By 1842 a letter to the Court of Directors of the East India Company requested payment of Rs1817.15 for the construction of the tramway.

In the reply the Directors requested a report from the Military Board on the feasibility of the experiment. In the engineer's report Lieutenant Robertson says the engineer escorted the Superintendent of Roads to review the tramway. A length of stone tramway 684ft (0.12Km) had been built "substantially with judgement. The track had been down 2 monsoons so was a fair trial. It was useful with the public facilitating the haulage across what was in some parts a heavy bed of sand". The cost quoted differed at Rs1539 for the length of track. This meant a calculated Rs11,880 per mile (1.6 km). There was evidence that the sets had moved and over a longer route would be costly to maintain. A suggestion that causeways would be cheaper and more easily maintained. These facts unfortunately put an end to the experiment and the Directors declined to continue.
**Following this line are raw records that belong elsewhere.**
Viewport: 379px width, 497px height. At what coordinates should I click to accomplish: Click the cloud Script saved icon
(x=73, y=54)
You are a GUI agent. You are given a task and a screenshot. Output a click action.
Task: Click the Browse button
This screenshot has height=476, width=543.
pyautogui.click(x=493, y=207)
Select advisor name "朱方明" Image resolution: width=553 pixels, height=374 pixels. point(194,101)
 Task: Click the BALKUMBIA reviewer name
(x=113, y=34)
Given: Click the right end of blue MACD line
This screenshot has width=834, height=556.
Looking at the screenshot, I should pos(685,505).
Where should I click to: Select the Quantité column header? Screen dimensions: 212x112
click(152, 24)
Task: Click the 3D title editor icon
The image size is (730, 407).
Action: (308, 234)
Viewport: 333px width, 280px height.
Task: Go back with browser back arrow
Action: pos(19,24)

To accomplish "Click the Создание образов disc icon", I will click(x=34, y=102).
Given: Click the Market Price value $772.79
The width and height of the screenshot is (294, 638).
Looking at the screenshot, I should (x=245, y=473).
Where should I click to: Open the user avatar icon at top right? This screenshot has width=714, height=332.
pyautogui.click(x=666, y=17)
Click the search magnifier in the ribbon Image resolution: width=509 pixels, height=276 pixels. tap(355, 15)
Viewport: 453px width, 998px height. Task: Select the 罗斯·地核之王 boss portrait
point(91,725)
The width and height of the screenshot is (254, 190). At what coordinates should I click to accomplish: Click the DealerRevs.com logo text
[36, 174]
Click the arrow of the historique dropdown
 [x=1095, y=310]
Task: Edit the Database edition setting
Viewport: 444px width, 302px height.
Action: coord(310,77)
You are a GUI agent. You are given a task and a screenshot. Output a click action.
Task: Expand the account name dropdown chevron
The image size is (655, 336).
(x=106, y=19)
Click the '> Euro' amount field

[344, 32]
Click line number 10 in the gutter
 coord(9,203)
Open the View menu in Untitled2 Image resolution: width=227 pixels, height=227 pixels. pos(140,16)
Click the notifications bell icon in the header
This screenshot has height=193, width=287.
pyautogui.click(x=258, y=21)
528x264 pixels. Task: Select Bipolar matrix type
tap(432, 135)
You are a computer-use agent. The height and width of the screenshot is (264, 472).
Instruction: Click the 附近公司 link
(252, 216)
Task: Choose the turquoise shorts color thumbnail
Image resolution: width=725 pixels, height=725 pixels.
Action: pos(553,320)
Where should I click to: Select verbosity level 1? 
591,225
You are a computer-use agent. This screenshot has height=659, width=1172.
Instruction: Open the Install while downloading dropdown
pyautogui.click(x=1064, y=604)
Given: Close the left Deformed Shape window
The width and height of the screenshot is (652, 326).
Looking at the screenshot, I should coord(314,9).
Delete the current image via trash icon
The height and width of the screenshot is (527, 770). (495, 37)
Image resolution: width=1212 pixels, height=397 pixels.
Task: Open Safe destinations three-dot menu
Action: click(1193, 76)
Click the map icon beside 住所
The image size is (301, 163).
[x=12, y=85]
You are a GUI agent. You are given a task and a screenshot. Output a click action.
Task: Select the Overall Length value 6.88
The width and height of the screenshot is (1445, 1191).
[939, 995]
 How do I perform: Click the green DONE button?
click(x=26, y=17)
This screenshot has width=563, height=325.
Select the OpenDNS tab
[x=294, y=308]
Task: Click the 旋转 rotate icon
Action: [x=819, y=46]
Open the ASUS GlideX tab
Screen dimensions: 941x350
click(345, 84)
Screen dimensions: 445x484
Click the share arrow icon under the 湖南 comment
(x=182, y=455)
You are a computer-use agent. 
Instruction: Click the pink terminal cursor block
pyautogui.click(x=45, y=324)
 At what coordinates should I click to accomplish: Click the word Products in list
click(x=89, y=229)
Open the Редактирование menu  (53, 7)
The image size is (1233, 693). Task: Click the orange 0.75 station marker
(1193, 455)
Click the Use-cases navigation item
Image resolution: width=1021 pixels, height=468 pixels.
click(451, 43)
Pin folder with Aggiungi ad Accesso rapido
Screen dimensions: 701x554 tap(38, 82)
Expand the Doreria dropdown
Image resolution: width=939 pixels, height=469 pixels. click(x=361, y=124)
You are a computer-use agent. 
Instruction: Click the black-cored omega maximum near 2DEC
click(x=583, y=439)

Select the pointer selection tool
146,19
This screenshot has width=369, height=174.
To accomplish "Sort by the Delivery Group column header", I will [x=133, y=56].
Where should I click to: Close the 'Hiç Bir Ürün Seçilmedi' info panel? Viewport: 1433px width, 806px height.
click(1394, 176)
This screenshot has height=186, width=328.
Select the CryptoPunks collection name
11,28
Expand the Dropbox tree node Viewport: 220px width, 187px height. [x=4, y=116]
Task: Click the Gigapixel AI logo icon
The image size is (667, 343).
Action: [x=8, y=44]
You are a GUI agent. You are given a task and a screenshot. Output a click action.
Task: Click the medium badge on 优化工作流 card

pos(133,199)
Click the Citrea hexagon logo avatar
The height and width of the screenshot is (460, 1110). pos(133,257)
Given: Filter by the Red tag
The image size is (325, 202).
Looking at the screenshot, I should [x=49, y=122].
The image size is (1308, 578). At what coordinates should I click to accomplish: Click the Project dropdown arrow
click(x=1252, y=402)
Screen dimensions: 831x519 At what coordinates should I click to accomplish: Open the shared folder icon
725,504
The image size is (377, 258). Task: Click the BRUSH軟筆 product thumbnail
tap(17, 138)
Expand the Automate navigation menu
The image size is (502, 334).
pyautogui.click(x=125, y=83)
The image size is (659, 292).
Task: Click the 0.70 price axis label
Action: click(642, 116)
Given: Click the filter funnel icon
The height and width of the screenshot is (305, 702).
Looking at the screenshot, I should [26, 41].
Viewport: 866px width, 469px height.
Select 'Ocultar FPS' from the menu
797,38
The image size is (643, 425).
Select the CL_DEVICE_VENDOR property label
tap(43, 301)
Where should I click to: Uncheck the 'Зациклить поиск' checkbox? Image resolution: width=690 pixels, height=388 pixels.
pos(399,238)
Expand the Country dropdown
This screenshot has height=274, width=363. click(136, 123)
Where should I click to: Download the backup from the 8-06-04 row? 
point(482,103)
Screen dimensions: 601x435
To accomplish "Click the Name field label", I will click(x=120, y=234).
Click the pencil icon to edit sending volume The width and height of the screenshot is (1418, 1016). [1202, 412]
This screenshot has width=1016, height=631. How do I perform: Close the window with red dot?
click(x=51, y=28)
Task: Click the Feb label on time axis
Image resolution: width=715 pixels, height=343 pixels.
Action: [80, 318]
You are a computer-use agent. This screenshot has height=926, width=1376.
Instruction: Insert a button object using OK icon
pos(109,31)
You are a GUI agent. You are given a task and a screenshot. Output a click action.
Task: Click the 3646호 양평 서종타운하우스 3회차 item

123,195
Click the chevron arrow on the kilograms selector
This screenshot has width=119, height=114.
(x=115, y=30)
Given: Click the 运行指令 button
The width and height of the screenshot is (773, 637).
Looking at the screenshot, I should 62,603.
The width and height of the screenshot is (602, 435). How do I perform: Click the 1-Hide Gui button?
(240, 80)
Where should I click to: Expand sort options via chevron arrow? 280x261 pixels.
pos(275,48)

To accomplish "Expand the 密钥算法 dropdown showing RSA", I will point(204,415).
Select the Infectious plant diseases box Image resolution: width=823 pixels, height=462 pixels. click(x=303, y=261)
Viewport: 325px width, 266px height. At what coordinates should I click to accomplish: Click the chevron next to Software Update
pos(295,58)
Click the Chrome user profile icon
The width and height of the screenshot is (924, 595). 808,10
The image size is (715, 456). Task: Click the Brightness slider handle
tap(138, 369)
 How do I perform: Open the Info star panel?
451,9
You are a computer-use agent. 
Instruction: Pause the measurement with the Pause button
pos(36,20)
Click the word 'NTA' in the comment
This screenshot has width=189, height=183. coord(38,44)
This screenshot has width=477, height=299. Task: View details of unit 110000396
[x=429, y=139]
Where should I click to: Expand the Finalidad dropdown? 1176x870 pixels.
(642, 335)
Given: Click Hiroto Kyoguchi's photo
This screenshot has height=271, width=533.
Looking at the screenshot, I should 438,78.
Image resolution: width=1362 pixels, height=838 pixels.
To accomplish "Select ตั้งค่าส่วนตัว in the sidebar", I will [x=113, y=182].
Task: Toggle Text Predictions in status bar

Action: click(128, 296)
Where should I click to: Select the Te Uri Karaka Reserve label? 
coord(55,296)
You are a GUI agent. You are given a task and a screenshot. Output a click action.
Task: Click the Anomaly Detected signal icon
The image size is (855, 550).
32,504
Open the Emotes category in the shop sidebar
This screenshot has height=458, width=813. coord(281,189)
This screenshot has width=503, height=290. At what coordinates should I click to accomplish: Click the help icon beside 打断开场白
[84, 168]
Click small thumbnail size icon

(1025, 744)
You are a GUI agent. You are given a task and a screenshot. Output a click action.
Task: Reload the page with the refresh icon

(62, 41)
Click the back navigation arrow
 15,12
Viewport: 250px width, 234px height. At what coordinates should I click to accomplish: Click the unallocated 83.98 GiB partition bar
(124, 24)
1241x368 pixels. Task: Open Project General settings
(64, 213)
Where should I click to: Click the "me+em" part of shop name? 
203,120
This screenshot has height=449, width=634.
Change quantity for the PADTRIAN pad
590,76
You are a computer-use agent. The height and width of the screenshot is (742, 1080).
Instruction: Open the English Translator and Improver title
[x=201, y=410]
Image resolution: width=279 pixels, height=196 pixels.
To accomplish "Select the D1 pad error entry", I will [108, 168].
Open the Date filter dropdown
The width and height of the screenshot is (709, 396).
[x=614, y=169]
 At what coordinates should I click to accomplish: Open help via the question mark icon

First tramway in Madras which was many years later in 1892 with the formation of The Madras Electric Tramway Co Ltd. The construction of the first track commenced in 1894 and the first tramway section opened for use in May 1895.

In 1874 a horse-drawn tram entered service in Madras when 11 miles(17 km) of metre gauge track was opened for passenger service. The line of patent modular design was laid by J E & A Dawson.

By 1886 the line was assessed as a dismal failure and narrowly escaped being scrapped. In that year ‘The Indian Engineer’ reported moves to construct an electric tramway. Nothing happened until 1891 when Madras Municipality offered a concession to Messrs Hutchinson of London, who registered the ‘Madras Electrical Tramway Company’ in London on 2 April 1892. The prospectus proposed 18 miles of track to be laid.

== Madras Electric Tramways ==
The Madras Electric Tramway Co Ltd was formed in 1892. The construction of the first track commenced in 1894 and the first tramway section opened for use in May 1895. it was the first electric tram system in India. Its activities expanded in 1904.

The ‘Electrical Construction Company’ of Wolverhampton, England was awarded the contract for construction of the Madras Tramway in 1893, but several problems were encountered. Charles Herbert Gadsby took over the tramway in Dec 1894 and remained until Apr 1896. Trial runs began in Feb 1895 and public service started on 7 May 1895 with seven cars.
On 31 May 1900 the ‘Electrical Construction Company’ as contactor-turned-operator bought out other shareholders and placed William Thom as Manager. He turned the business round and on 16 Mar 1904 a new company ‘Madras Electrical Tramway(1904)’ was formed. At this point there was 9¼ miles(15 km) of route, 3 acre depot site, 45 cars. By 1905 the route had risen to 13.25 miles(21 km) and rolling stock to 51 and by 1924 the system had grown to 26 miles(42 km).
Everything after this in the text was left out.